EX-10.14 3 ex10142019-12x31.htm EXHIBIT 10.14 Exhibit


Exhibit 10.14
May 10, 2013

John Fillmore
28608 Bush Street
San Francisco, CA 94115

Dear John,

Chegg, Inc. (the “Company”) is pleased to offer you employment on the following terms:

Position: Your initial title will be, Business Leader, Textbooks & eTextbooks and you will report to Chegg’s Chief Business Officer, Anne Dwane. This is a full-time exempt position. While you render services to the Company, you will not engage in any other employment, self-employment, consulting or other business activity (whether full-time or part-time) that would create a conflict of interest with the Company. By signing this letter agreement, you confirm to the Company that you have no contractual commitments or other legal obligations that would prohibit you from performing your duties for the Company.

1.
Start Date and Place of Employment: Your first day of employment (“Start Date”) at the Company will be June 10, 2013. You will be working at Chegg’s headquarter offices, located at 3990 Freedom Circle, Santa Clara, CA 95054.

2.
Base Compensation: The Company will pay you a starting base salary at the rate of $225,000 per year, payable in accordance with the Company’s standard payroll schedule, currently paid on the 15th and 30th of every month.

3.
Employment Benefits: As a regular employee of the Company, you will be eligible to participate in a number of Company-sponsored benefits. You will be eligible to participate in Chegg’s Health Insurance Program beginning July 1, 2013. The terms and conditions of specific benefits, such as health insurance, are governed by the plan documents.

4.
Stock Options: Subject to the approval of the Company’s Board of Directors (“Board”) or an authorized Committee delegated by the Board, you will be granted an option to purchase 90,000 shares of the Company’s Common Stock. At the option of the Board, the stock options granted to you will be either incentive stock options and/or nonqualified stock options. Incentive stock options will be granted only up to the maximum permitted by the applicable tax code, laws and/or regulations. Options granted in excess of the maximum incentive stock option amount will be nonqualified stock options. Employees hired outside the United States will receive only nonqualified stock options. The exercise price per share will be equal to the fair market value per share on the date the option is granted. The option will be subject to the terms and conditions granted under the Company’s Amended and Restated 2005 Stock Incentive Plan (the “Plan”), as described in the Plan, the applicable Notice of Stock Option Grant and Stock Option Agreement.

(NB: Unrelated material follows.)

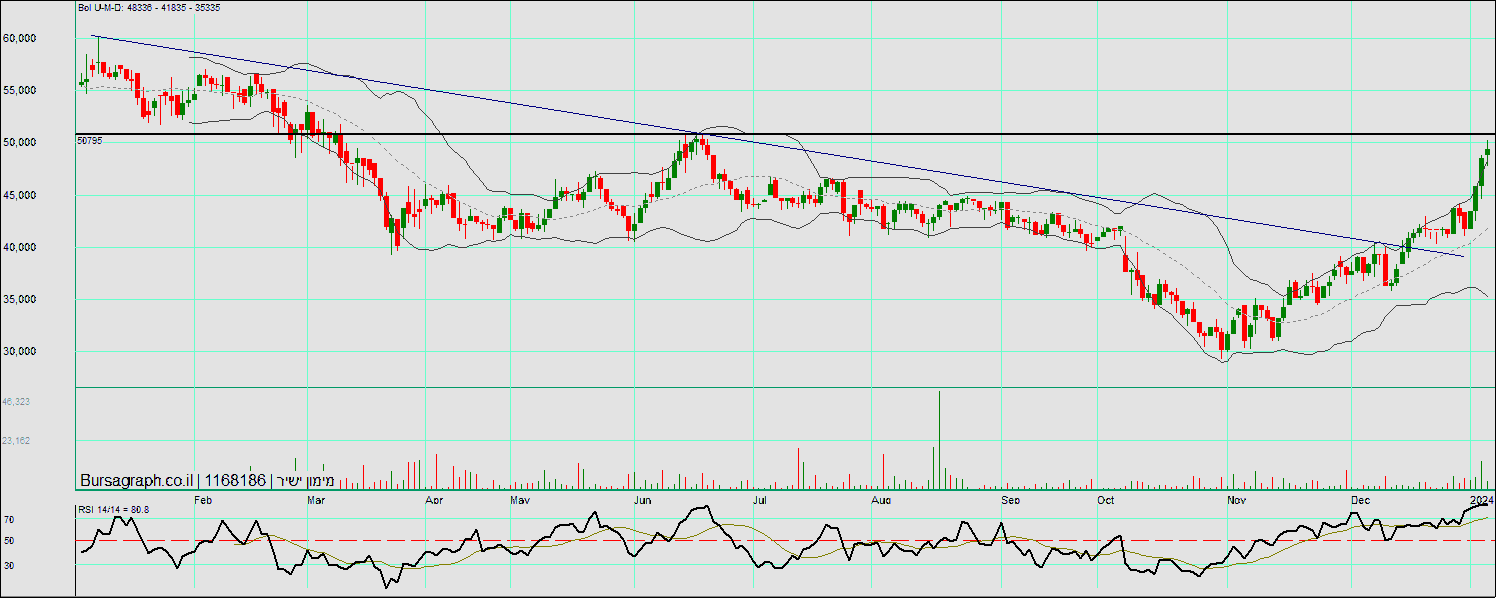This screenshot has width=1496, height=598.
Task: Click the security number 1168186
Action: (x=236, y=481)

You will vest in 25% of the option shares after 12 months of continuous service after the vesting start date, and an additional 1/48th of the option shares upon the completion of each full month of continuous service thereafter, as described in the applicable Notice of Stock Option Grant.

5.
Confidentiality and Intellectual Property Rights Agreements: Like all Company employees, you will be required, as a condition of your employment with the Company, to sign the Chegg, Inc. Confidentiality Agreement and the Chegg, Inc. Intellectual Property Rights Agreement, copies of which are attached hereto.

6.
Employment Relationship: Employment with the Company is for no specified period of time. Your employment with the Company will be “at will,” meaning that either you or the Company may terminate your employment at any time and for any reason, with or without cause or notice. Any contrary representations that may have been made to you are superseded by this letter agreement. Although your job duties, title, compensation and benefits, as well as the Company’s personnel policies and procedures, may change from time to time, the “at will” nature of your employment may only be changed in an express written agreement signed by you and the Company’s CEO.

7.
Withholding Taxes: All forms of compensation referred to in this letter agreement are subject to reduction to reflect applicable withholding and payroll taxes and other deductions required by law.


******


Chegg®, Inc. www.chegg.com

3990 Freedom Circle, Santa Clara 95054
CONFIDENTAL INFORMATION
408 ###-###-####





This offer is conditional upon Chegg’s receipt and review of an acceptable background check report and positive information from your professional references. Additionally, as a term of employment, you will be required to execute the Company’s Confidentiality and Intellectual Property Rights Agreements. In addition, as required by law, your employment with the Company is contingent upon your providing legal proof of your identity and authorization to work in the United States within 72 hours of your start date.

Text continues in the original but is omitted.